Benchmark : String templating at runtime

creusefond · March 26, 2021, 8:42pm

Hi all,

I am facing the issue of having large template strings containing an unknown number of variables, and those templates need to be bound thousands of times.
Due to performance constraints, I would like for this procedure to be optimized. I had multiple ways of doing it.

Threads such as this one suggest to use EEx. I saw that I could use EEx.compile_string to get a quoted expression, that I can resolve with Code.eval_quoted (on the benchmark : eex). I also benchmarked a direct call to EEx.eval_string (eex_eval_string).

The previous implementation of this was to simply parse the content of the string for each variable, using a Regex. I added that method to the benchmark (base).

I also tried a manual implementation. The template is parsed once, and broken down into parts. During the binding, I simply append each variable value and each part (manual).

You can see the implementation here, the benchmark here and the results here.

Conclusions :

Manual implementation outperforms the rest, by a wide margin.
EEx seriously underperforms for this task (40x-170x slower than manual). Maybe I’m not using it right.
Creating this benchmark was incredibly simple. Kudos to Benchee.

Please do not hesitate if you have feedback, or if you’d like to add another method to the test.

axelson · March 26, 2021, 8:46pm

Not a direct answer, but have you looked at using iolists for this? Here’s a nice article that touches on the performance benefits of iolists:

The hard part would probably be parsing the “template” into something you can use to build an iolist. Also if you gave a few examples of the types of input you expect that would probably help people give you suggestions.
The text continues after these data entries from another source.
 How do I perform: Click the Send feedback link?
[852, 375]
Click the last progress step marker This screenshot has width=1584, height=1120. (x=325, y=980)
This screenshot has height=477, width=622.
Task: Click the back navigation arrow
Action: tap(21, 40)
tj0 · March 26, 2021, 9:10pm

Super interesting result. (btw, I think you want elixir-bechmarks/string_templating.txt at main · delight-data/elixir-bechmarks · GitHub as the link for the results).

Have you tried using pure eex templates and passing a Map with the variables? I’m not sure about the exact eex implementation, but my assumption is the templates are only compiled once, which means on a Map, you would just pay the price of the map lookup of the variable on each render.

Qqwy · March 27, 2021, 12:33am

The way you were using EEx indeed does not result in very good performance: It re-compiles the EEx template on every benchmarking iteration.

I’ve sent you a PR which contains an implementation using EEx’s function_from_string to compile the EEx template once and then use it during the benchmark run.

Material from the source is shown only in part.